The cannabinoid receptor 2 is involved in acute rejection of cardiac allografts

Kemter A., Scheu S., Hüser N., Ruland C., Schumak B., Findeiß M., Cheng Z., Assfalg V., Arolt V., Zimmer A., Alferink J.

Abstract

Aims Acute rejection of cardiac allografts is a major risk factor limiting survival of heart transplant recipients. Rejection is triggered by dendritic cell (DC) mediated activation of host T cells, amongst others CD4+ T helper (TH)1- and TH17 cells. The cannabinoid receptor 2 (CB2) is an important modulator of cellular immune responses. However, its role in cardiac allograft rejection has not been studied so far. Main methods Here, we examined the effect of CB2 on cytokine release by mature DCs and its impact on CD4+ T cell differentiation by utilizing in vitro generated bone marrow-derived DCs (BM-DCs) and CD4+ T cells from CB2 knockout (Cnr2-/-) mice. We further assessed the functional role of CB2 in acute allograft rejection using Cnr2-/- mice in a fully major histocompatibility complex-mismatched mouse cardiac transplantation model. Key findings Cardiac allograft rejection was accelerated in Cnr2-/- mice compared to wild type recipients.
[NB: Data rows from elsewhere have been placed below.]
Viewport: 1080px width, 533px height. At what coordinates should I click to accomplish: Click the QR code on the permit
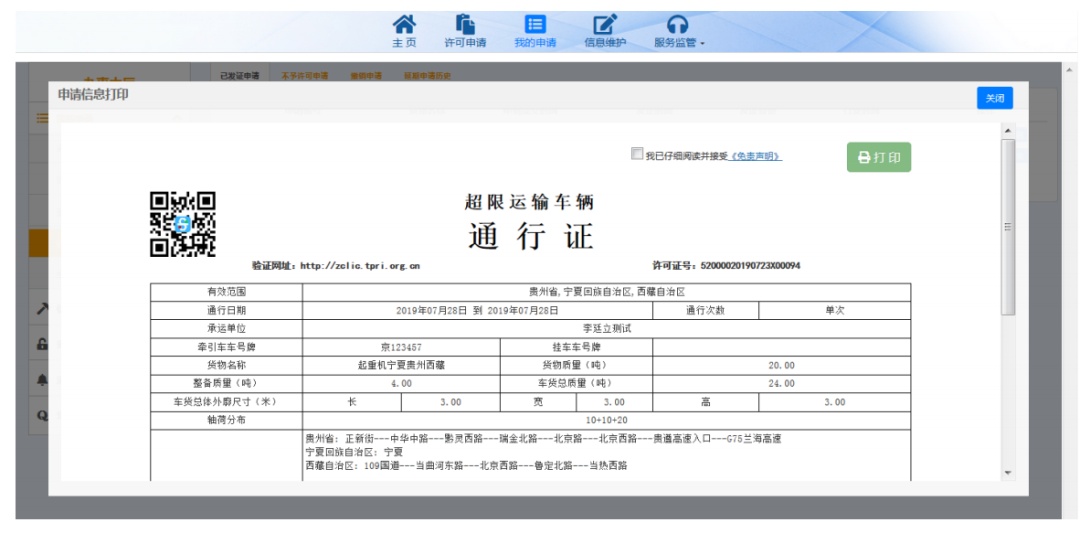click(182, 224)
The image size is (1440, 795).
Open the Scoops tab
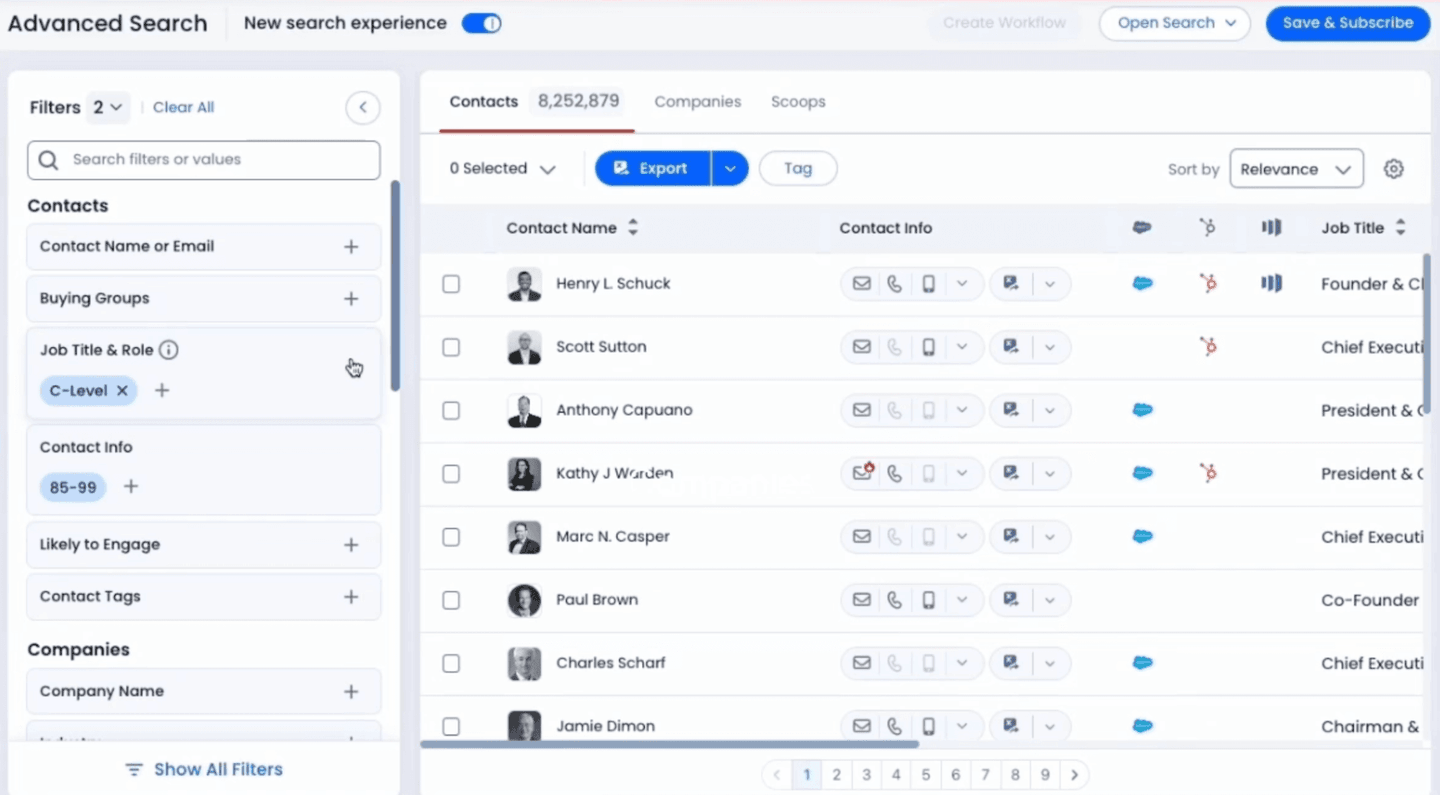pyautogui.click(x=798, y=102)
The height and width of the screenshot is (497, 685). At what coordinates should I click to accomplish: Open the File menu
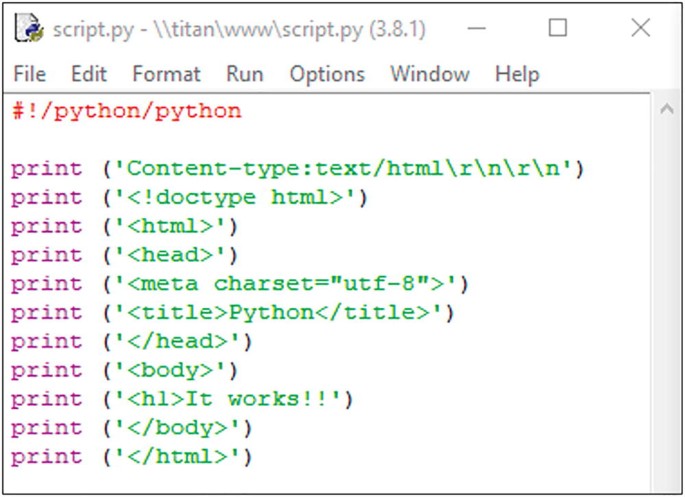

In vitro stimulation of BM-DCs showed enhanced secretion of the pro-inflammatory cytokines interleukin (IL)-6, IL-1β, tumor necrosis factor (TNF) and the immunomodulatory cytokine TGF-β. Furthermore, secretion of the TH1/TH17 promoting cytokines IL-12 and IL-23 was increased in Cnr2-/- BM-DCs. In addition, Cnr2-/- CD4+ T cells showed an enhanced capacity to differentiate into interferon (IFN)-γ- or IL-17-producing effector cells. Significance These results demonstrate that CB2 modulates in vitro cytokine responses via DCs and directly via its influence on TH1/TH17 differentiation. These findings and the fact that allograft rejection is enhanced in Cnr2-/- mice suggest that CB2 may be a promising therapeutic target in organ transplantation.